Posted by KaGez on 03:07:00 04-03-2002
it's the same for me as for moxx... I'd like to join all these contests lately, but I've got tons (i mean it) of other things to do, some are my projects, some are numexp (http://numexp.sf.net) and gimp (http://gimp.org).
Anyways, if there was a contest that can be done in very little time, I'd _love_ to join that one
[addsig]
Posted by seunosewa on 04:52:00 04-03-2002
This contest actually should not take a long time. Its just that I also have another issue on my programmers' mind:
http://www.progsnet.org/modules.php?op=modload&name=Forum&file=viewtopic&topic=18&forum=13
I'll set a time to work on this...
Posted by MoX on 08:08:00 04-03-2002
I would know a fast way if one of the arrays was sorted (smallest number first, greatest number last)... [addsig]
Posted by seunosewa on 15:54:00 04-03-2002
Am I allowed to modify the details of the contest? The program I'm asking people to write will be of limited usefulness - I'm thinking of extending it to include the storage of the discovered numbers into an array rather than just summing / counting them.

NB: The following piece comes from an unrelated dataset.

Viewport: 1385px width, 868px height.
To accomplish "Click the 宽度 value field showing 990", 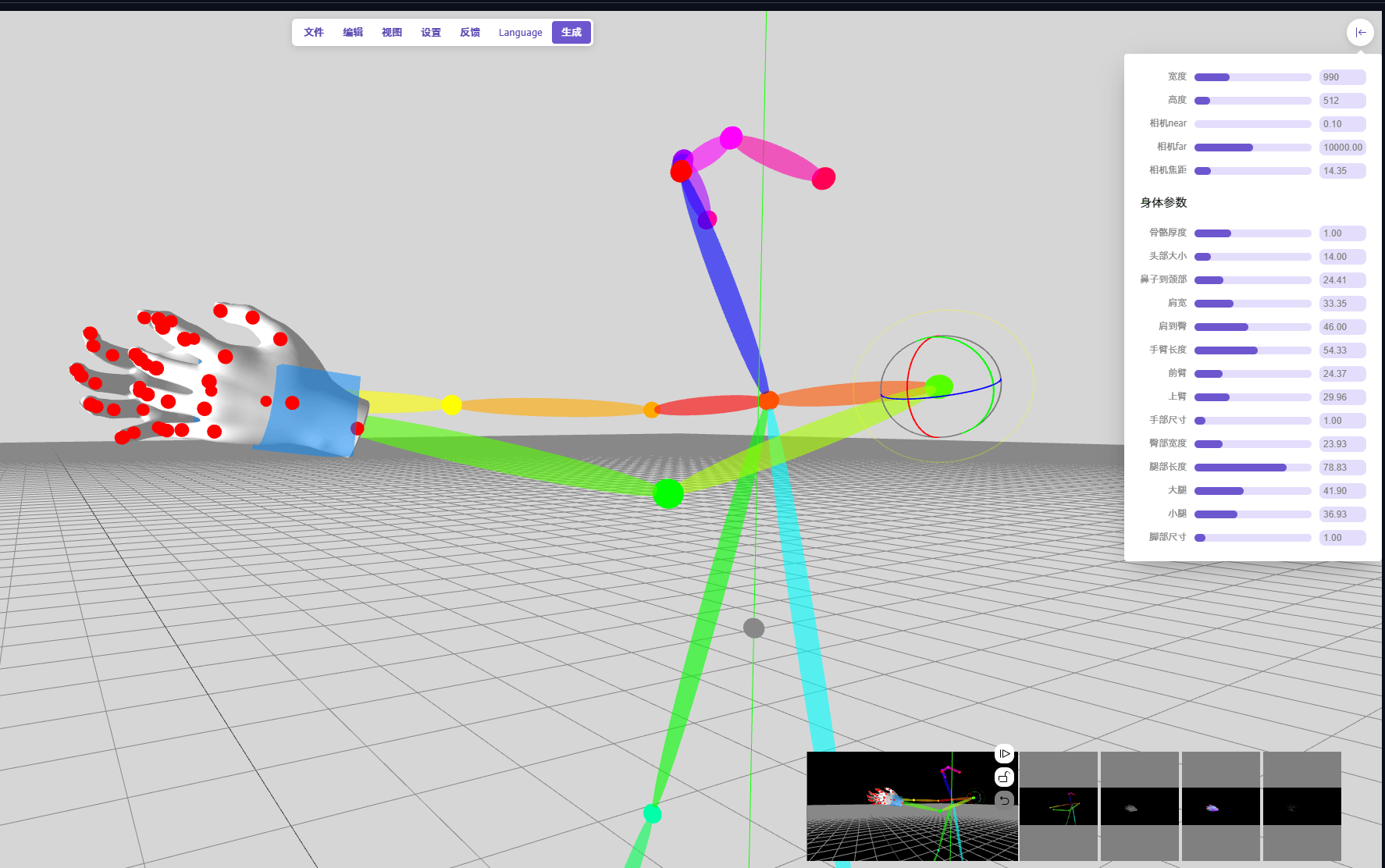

This will make the program a bit more useful in real life - especially when the same system is used for text.

Cheers!
Posted by seunosewa on 04:57:00 04-11-2002
CONTEST CLOSED
Reason: No interest shown by anybody
Posted by robost86 on 09:20:00 04-11-2002
This happends to almost all contests, we might think about something to do about it.
Posted by inhahe on 20:23:00 09-20-2003
Quote:
On 2002-04-02 19:56, seunosewa wrote:
Well, I'm not a computer science student, though perhaps I should be (I can sometimes be caught reading arcane .ps / .pdf files downloaded from citeseer.nj.nec.com [hint!] ).

Possible approaches:
(1) For each element in a , scan b to find if the element is contained in b
(very time-consuming).

(2) Sort b. For each element in a, use a "binary-search" algorithm to discover if that element is also contained in b.

(3) Sort both a and b and calculate the "intersection" of the two "sorted sets".

(4) There's a third method I'm currently
thinking of that will combine the searching and sorting... I'm not sure it will be much faster than method 2/3, but it effectively involves sorting a and b simultaneously.



(3) what trick does one use to find the intersection of two sorted sets?

(4) do you mean sort a and b into one list, with each number having an attribute that says what list it's from, and take note when two numbers are compared and found equal to eachother that aren't from the same list?
actually i guess the last part would be better checked in an iteration through the list after the sort. i can't figure out if this way could possibly be faster than sorting the second list and then searching it for each item in the first list.

speaking of searching, it would be very efficient if you approximate where that value should be in the list and start there, and search up or down depending on whether the number there is less than or greater than the number you're searching for (and stopping when it gets greater than/less than).

although he didn't say that the numbers would be evenly dispersed over the whole 0 to 2^32-1 range, so maybe you'd have to build an index of the positions of the first number greater than or equal to, say, every 65,536th number from 0 to 2^32-1 (so start at list2[index[num -->--> 16]])

and/or start at list2[x], then jump to list2[x+(lastx-x)/(list2[lastx]-list2[x]*(num-list2[x])], etc. until you find the match or where the number /would/ be. i guess the first lastx should be index[(num-->-->16)+1] or index[(num-->-->16)-1].

(2) how does a binary search algorithm work?